For the first time in 17 seasons, the Philadelphia Eagles will not conduct training camp at Lehigh University in Bethlehem, Pennsylvania. The Eagles have opted to hold training camp at their home facility, the NovaCare Complex in Philadelphia.
“I just think we have everything here so the fact that we would pack everything up and move, that didn’t make sense to me,” says Eagles first-year head coach CHIP KELLY on the advantages of training camp being held at the NovaCare Complex. “All our video stuff is here. Our training facility in terms of how we want to lift is here. Why would you move everything to go somewhere else?”
The numbers may prove home-base popularity is a growing league-wide trend, but there are still teams employing the “old-time” philosophy of encamping away.

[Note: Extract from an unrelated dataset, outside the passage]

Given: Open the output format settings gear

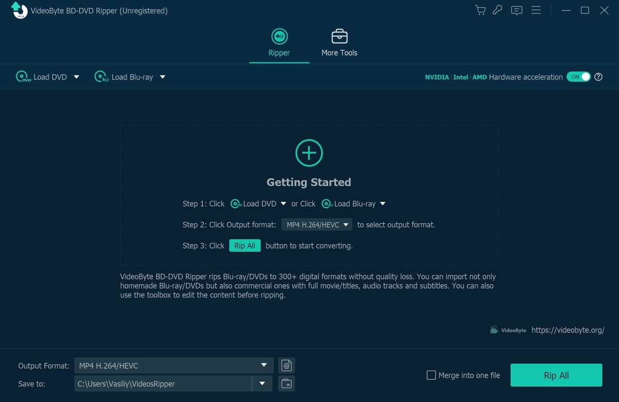Looking at the screenshot, I should point(286,365).
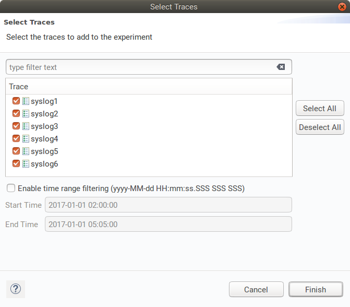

The Pittsburgh Steelers are one of the teams that “come together” away from home (Saint Vincent College in Latrobe, Pennsylvania).

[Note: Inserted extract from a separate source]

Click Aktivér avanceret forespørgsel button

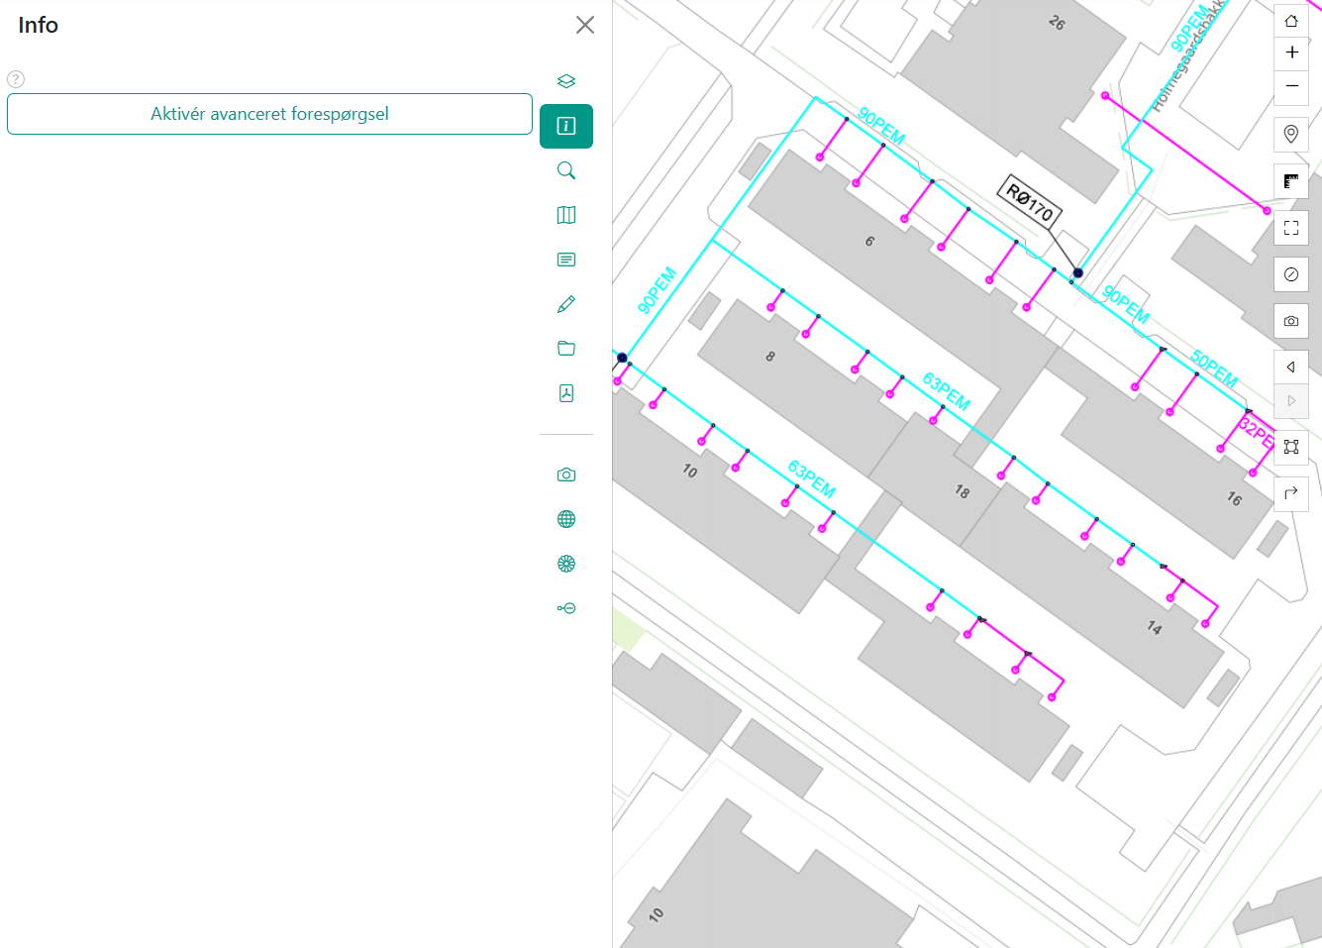tap(269, 114)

“I love this process, I love going to camp, I love team-building, readying ourselves to pursue our goals,” says Steelers head coach MIKE TOMLIN. “I am extremely excited.”
The NFL training camp longevity king? The Green Bay Packers, who return on July 25 for their 56th consecutive summer at St. Norbert College in De Pere, Wisconsin.
The Washington Redskins will conduct their training camp away from Redskins Park for the first time since 2003. The Redskins will hold training camp this year at the Bon Secours Training Center in Richmond, Virginia.
“I think us going to Richmond will be great for the team,” says Redskins quarterback ROBERT GRIFFIN III. “I think it is good for team bonding because we’ll be out in a new city. It kind of forces guys to have to hang out with each other – not that guys don’t want to. It will truly feel like a training camp. It will be the first experience for me because I’ve always been around wherever we work out, especially in college, so it’ll be fun.”
So what is the better way to handle camp – at home or away?
I know this won’t be a popular opinion with a lot of Jets fans, but I think it’s best for them to go away.
I think Rex’s idea to take the team to Cortland is a good one.
Going to Cortland, a sleepy town in Central New York, allows the Jets to focus just on football, and nothing else.
With all the constant distractions around this team, we all know how bad this club needs a single-mindedness of purpose, and that is football, football and more football.
Cortland allows their focus to be just on football.
And each other.
It really is a good bonding experience for a team to go away together to a far away place, and really get to know each other.
When the Jets trained in Florham Park a couple of years ago after the lockout, a lot of guys would go home, or go to Best Buy, the Short Hills Mall, wherever, during breaks from practices and meetings.
In Cortland, they are more likely to hang around together at the dorm, eat together, go to a movie together, and so forth. There is more together time.
This team has so many new players, going away for three weeks together will be good for them.
And traveling upstate four hours away from New York City cuts down on the amount of media at camp.
I know last summer it was a little media crazy due to Tim Tebow being on the team, but that was an aberration. Usually, the media coverage up in Cortland is toned down. Not as many reporters will travel up there, especially with budgets cut back in a bad economy.
Now you will hear negative things from the media about the Jets going to Cortland, but I think part of that stems from reporters not wanting to be there.
But this isn’t about the media, this is about football.
However, I will say this in closing – reading the tea leaves, this very well could be the Jets last year in Cortland.
This is the last year of their contract, and in a bad economy, the Jets could look to tightened their belts and move home next year.
We will see what happens then.
But for now, Cortland is the right place for the Jets to be this summer.
And it’s a nice gesture for the Jets to help the economy of an area of New York that has seen better days.